Extracted data entries:

=== Section Start ===

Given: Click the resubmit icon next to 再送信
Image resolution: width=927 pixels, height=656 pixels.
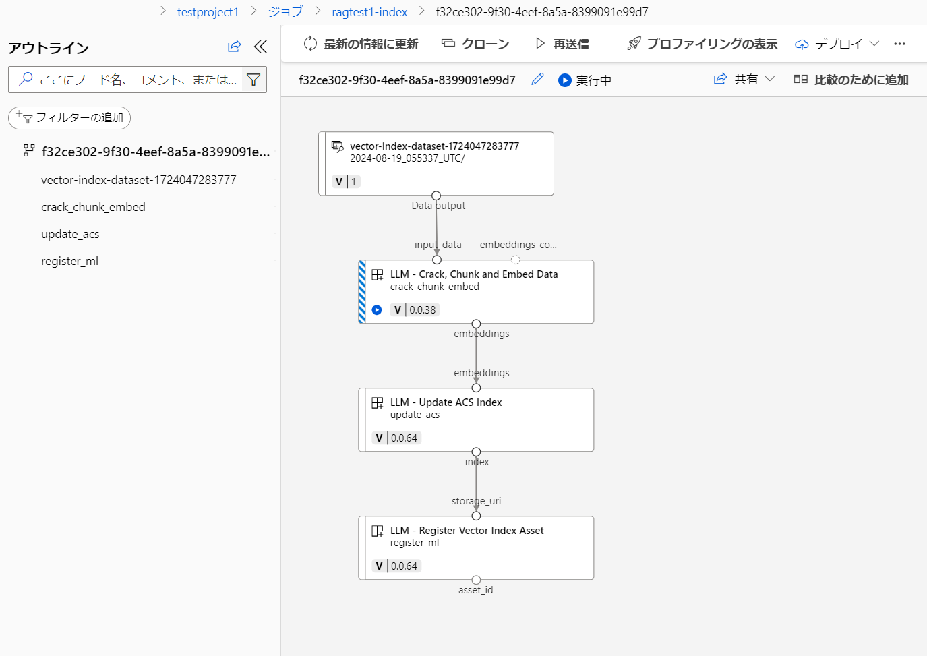Looking at the screenshot, I should tap(539, 43).
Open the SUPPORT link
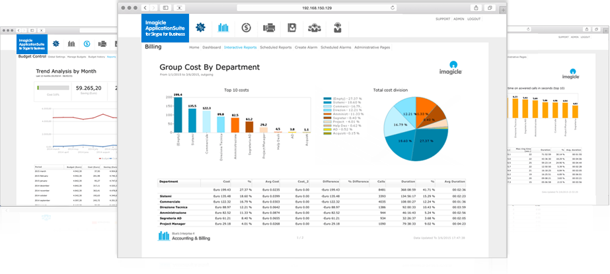Image resolution: width=610 pixels, height=274 pixels. (x=443, y=18)
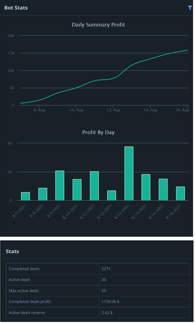Select the 8/11/2021 profit bar
Image resolution: width=195 pixels, height=323 pixels.
pyautogui.click(x=94, y=186)
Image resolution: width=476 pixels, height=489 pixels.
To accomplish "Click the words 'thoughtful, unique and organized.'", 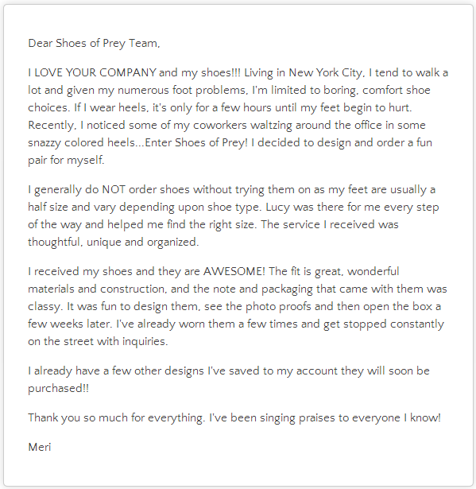I will pos(113,243).
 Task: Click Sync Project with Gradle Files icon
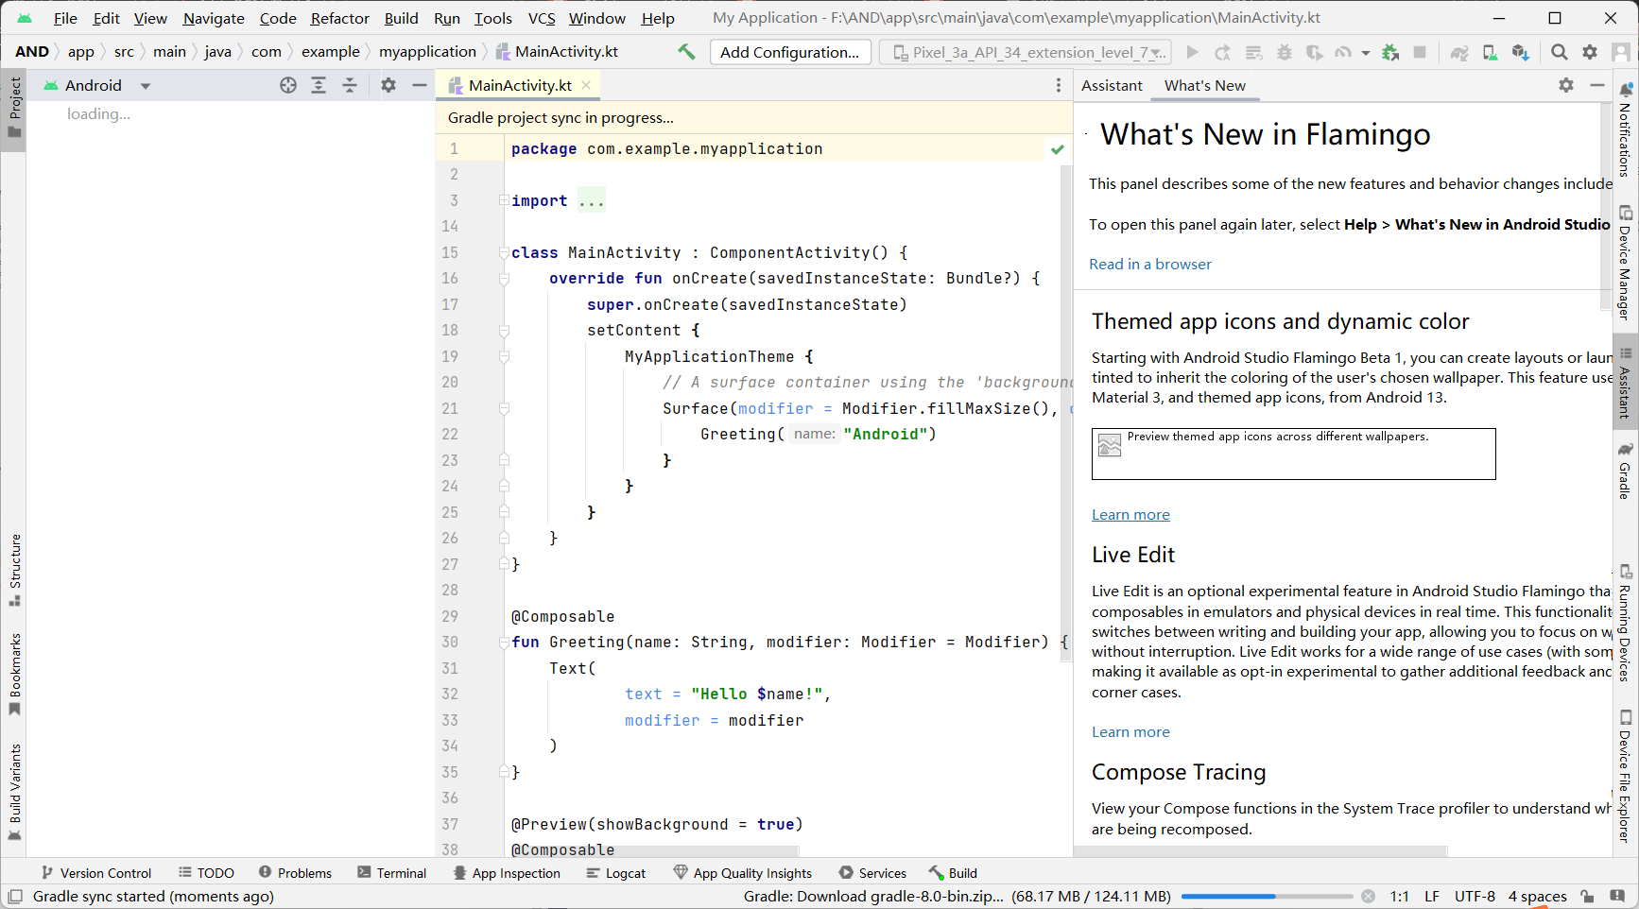tap(1459, 52)
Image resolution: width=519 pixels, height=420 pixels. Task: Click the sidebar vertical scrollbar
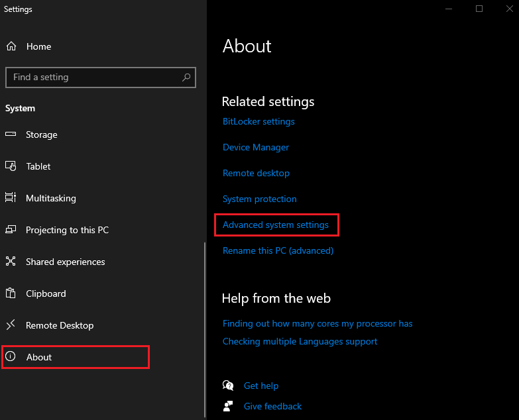tap(205, 330)
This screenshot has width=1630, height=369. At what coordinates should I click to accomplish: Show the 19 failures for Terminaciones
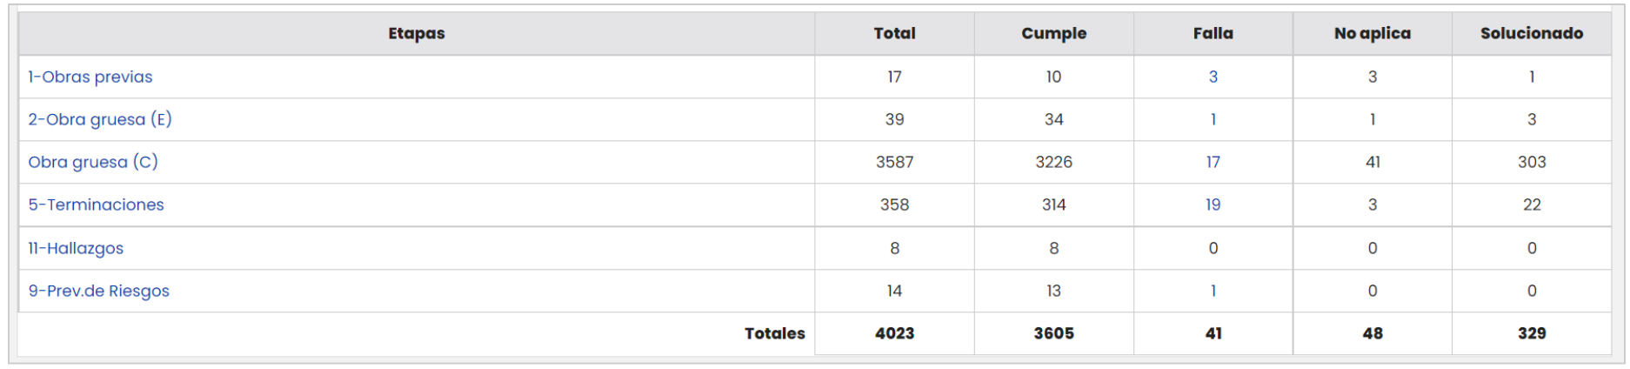point(1212,205)
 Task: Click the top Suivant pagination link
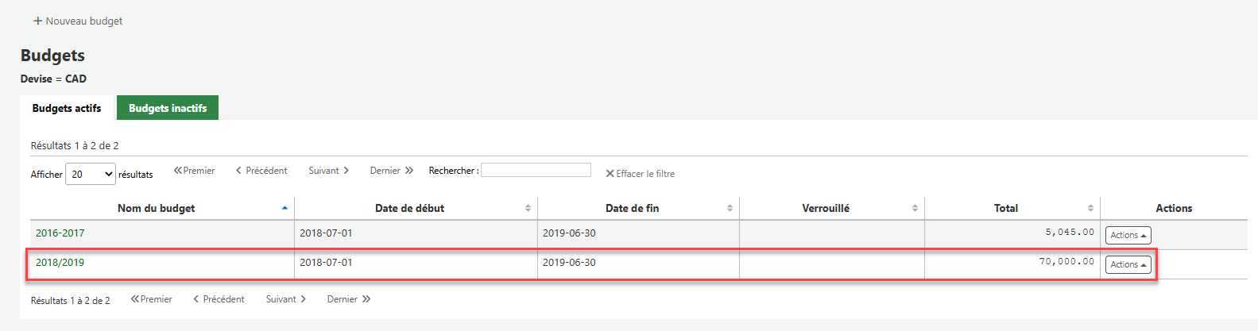point(329,171)
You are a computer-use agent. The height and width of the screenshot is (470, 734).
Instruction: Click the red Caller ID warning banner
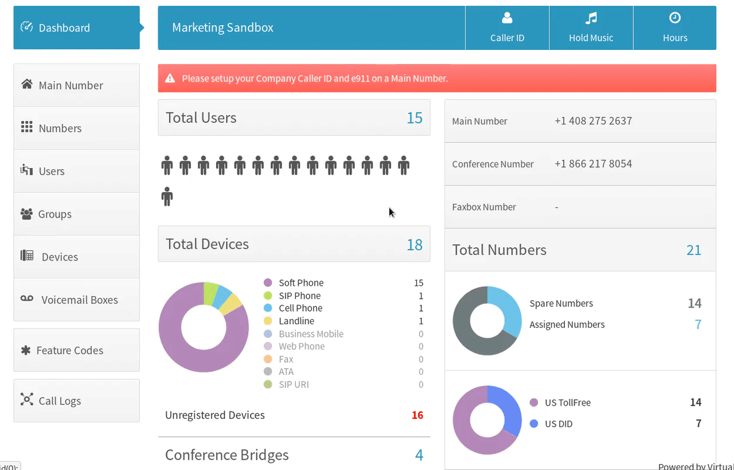tap(436, 78)
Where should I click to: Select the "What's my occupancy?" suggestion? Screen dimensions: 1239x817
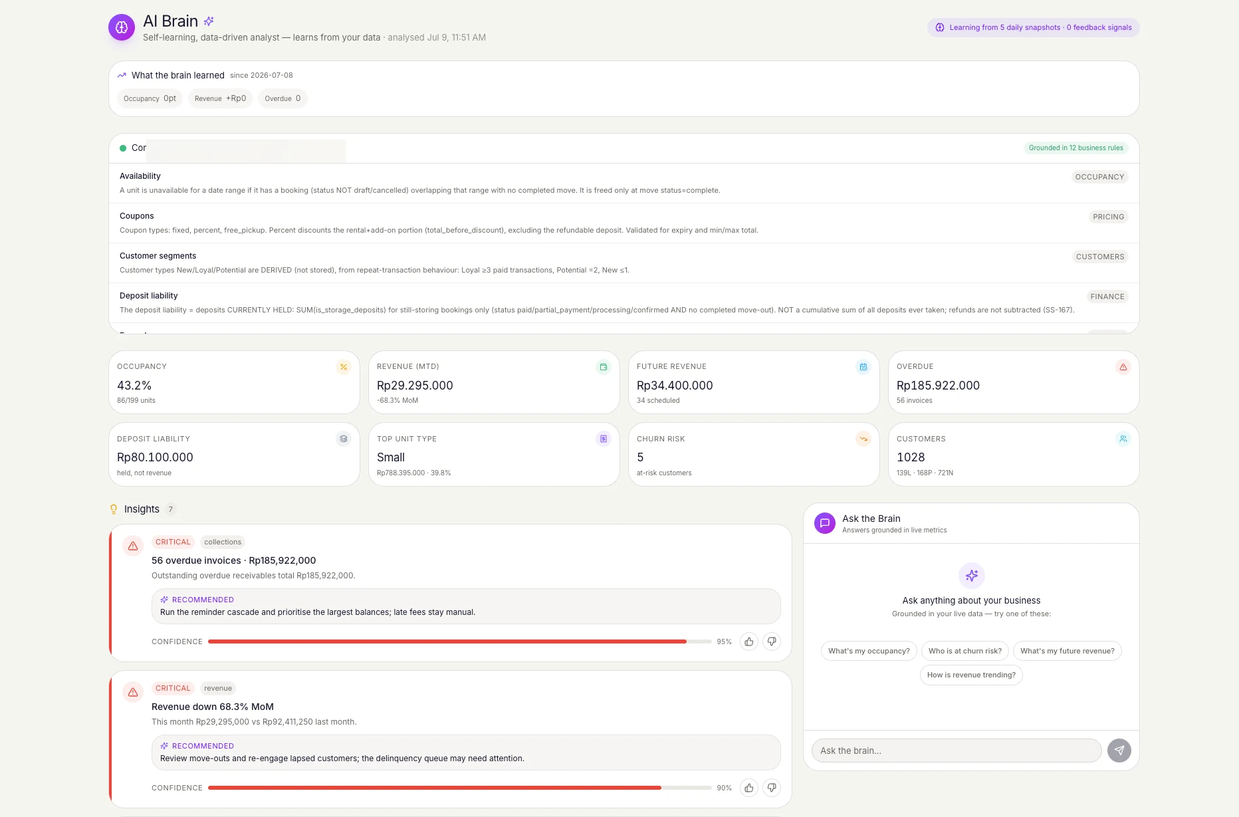tap(869, 651)
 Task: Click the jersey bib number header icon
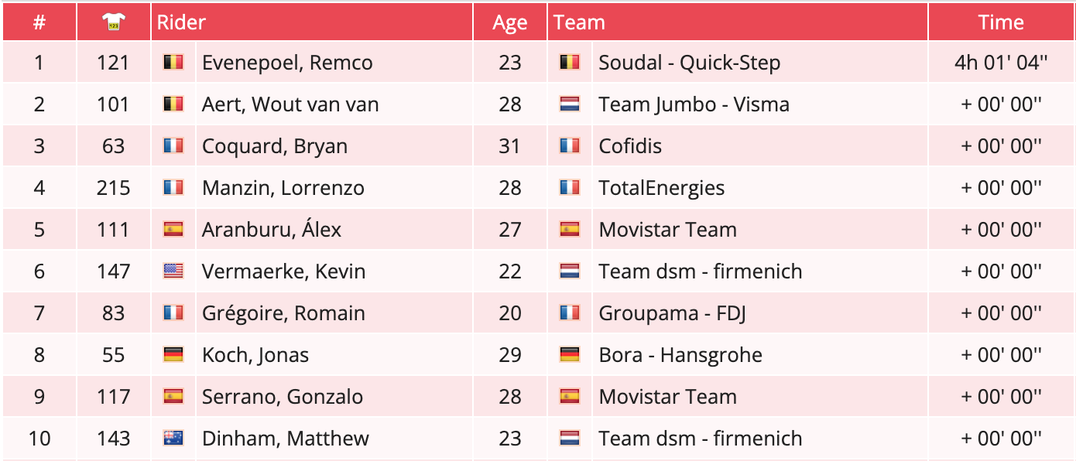tap(113, 23)
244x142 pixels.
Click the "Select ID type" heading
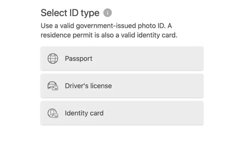70,13
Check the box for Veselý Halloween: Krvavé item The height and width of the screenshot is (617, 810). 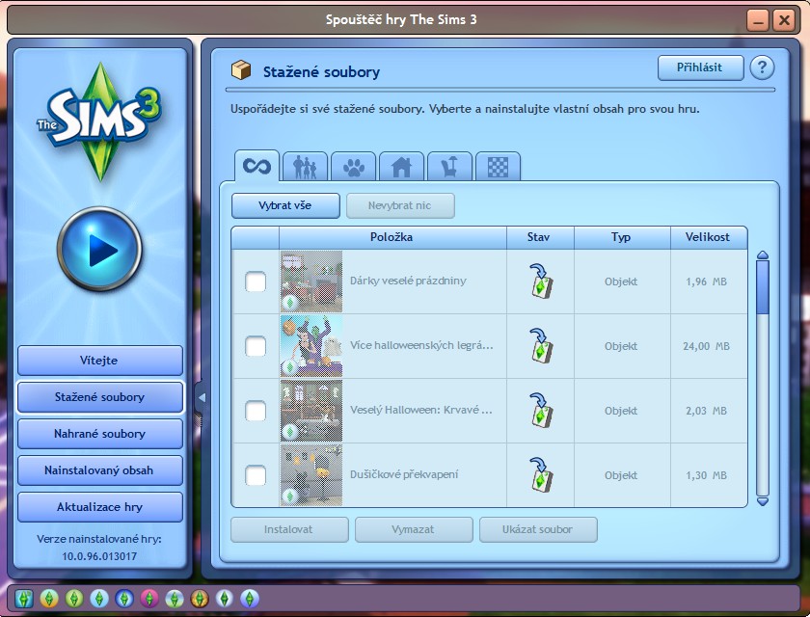pyautogui.click(x=256, y=411)
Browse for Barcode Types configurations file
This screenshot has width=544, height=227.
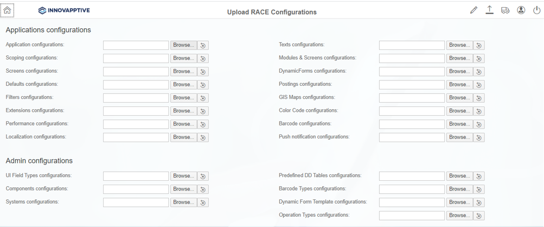coord(459,189)
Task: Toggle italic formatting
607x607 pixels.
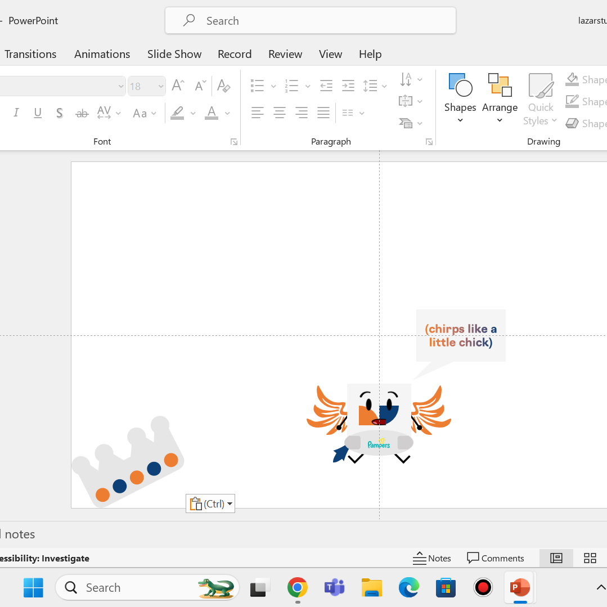Action: pyautogui.click(x=16, y=113)
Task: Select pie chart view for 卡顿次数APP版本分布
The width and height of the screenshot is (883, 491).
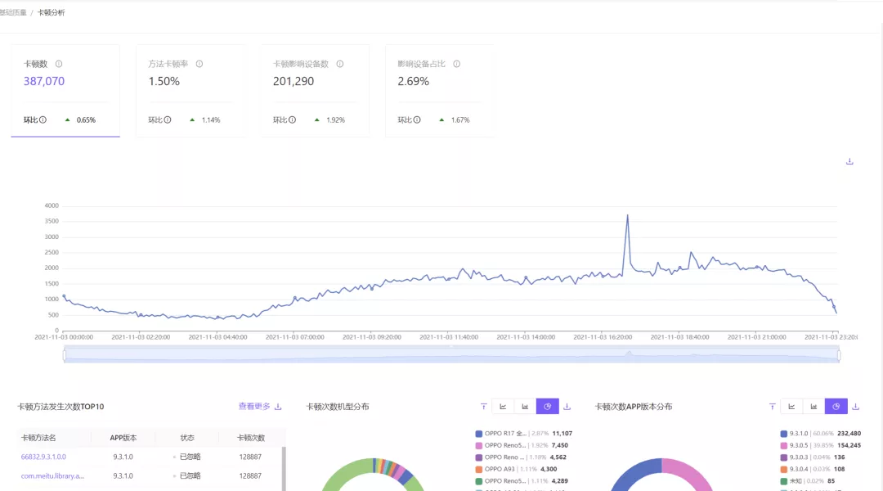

=== Section End ===

What to work on: Look back at the data above, then output exactly the lines from the line holding "Task: Click Sync" up to and including the line holding "244x142 pixels.". Leave out the pictures.

Task answer:
 Task: Click Sync Project with Gradle Files icon
tap(1459, 52)
Image resolution: width=519 pixels, height=420 pixels. Task: Click the sidebar vertical scrollbar
tap(205, 330)
This screenshot has width=1630, height=369. At what coordinates should I click to accomplish: Show the 19 failures for Terminaciones
point(1212,205)
 Task: Click the top Suivant pagination link
point(329,171)
You are a computer-use agent. The height and width of the screenshot is (470, 734).
Instruction: Click the red Caller ID warning banner
tap(436, 78)
Where should I click to: Select the "What's my occupancy?" suggestion? Screen dimensions: 1239x817
tap(869, 651)
 Task: Click the jersey bib number header icon
tap(113, 23)
244x142 pixels.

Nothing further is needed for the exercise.